Growth at its best is getting beyond our partner’s surface level positions (which can manifest as impromptu demands) and communicating on a more profound level where we understand the underlying need or value behind our partner’s request. For example, the type of mindset that enables one spouse who thought they married a corporate type to discover three years later they married an entrepreneur and be supportive of it is the same mindset that gets them unstuck when discovering they’ll be renting, not buying a house for a long while. (No, I am not at all referencing my life).

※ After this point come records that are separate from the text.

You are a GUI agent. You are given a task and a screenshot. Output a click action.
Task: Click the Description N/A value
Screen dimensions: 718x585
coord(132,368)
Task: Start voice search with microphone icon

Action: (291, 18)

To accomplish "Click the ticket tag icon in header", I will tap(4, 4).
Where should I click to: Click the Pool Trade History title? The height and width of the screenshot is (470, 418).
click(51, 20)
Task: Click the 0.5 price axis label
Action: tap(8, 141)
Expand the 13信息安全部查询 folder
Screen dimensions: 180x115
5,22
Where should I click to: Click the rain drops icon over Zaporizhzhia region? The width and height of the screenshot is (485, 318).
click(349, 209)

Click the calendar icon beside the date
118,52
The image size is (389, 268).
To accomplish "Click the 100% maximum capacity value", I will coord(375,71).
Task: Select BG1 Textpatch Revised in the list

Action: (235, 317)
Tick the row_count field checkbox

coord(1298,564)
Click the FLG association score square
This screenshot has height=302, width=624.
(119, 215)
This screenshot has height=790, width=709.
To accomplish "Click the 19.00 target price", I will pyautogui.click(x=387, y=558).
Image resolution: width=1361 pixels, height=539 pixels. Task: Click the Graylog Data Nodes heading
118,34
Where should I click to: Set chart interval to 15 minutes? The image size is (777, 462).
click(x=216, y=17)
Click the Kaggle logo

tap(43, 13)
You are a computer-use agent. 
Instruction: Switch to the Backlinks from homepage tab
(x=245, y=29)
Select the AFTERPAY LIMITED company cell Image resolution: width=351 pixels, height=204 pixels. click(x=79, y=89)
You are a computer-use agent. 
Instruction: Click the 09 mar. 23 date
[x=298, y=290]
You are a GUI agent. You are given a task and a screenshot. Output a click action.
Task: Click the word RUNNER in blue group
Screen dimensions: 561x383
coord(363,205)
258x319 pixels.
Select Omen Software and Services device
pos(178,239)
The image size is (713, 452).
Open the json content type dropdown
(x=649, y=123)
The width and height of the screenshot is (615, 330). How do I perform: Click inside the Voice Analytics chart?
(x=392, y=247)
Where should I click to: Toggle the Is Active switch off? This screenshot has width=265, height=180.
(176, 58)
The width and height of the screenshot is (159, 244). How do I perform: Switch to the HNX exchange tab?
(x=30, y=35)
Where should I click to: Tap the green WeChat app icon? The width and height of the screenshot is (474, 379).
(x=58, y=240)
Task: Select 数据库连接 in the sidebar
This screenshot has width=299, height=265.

I work with so many people that don’t recognize their mindsets as perpetuating stuckness, particularly in their careers. This blocks them from the change they desire. Recognizing when you’re entrenched in a fixed mindset — see Carol Dweck’s profound research on the subject — is one of the biggest steps to removing it.
Growth at its best is getting beyond our partner’s surface level positions and communicating on a more profound level where we understand the underlying need or value behind our partner’s request.
The Tinder-style Fixed Mindset
Many of us have had the dejavu relationship experience when new dates feel far too similar to previous ones. In many cases, our failed relationships fail in the same way.
I call this dating with a Tinder-style fixed mindset because:
- You believe you already know what you want
- When you’re unsure about your feelings, you move on
- When the conversation doesn’t flow right away, you ghost them
- You look for someone with very specific interests or you won’t go out with them
- You must share the same political views on every topic
- You know they’re “the one” right away
Essentially, you have set very specific parameters around the type of relationship that will work in your life, and quickly reject anything outside this definition. If you look deeply, many of these parameters will be based on fear, judgment and expectations people placed on you many years ago.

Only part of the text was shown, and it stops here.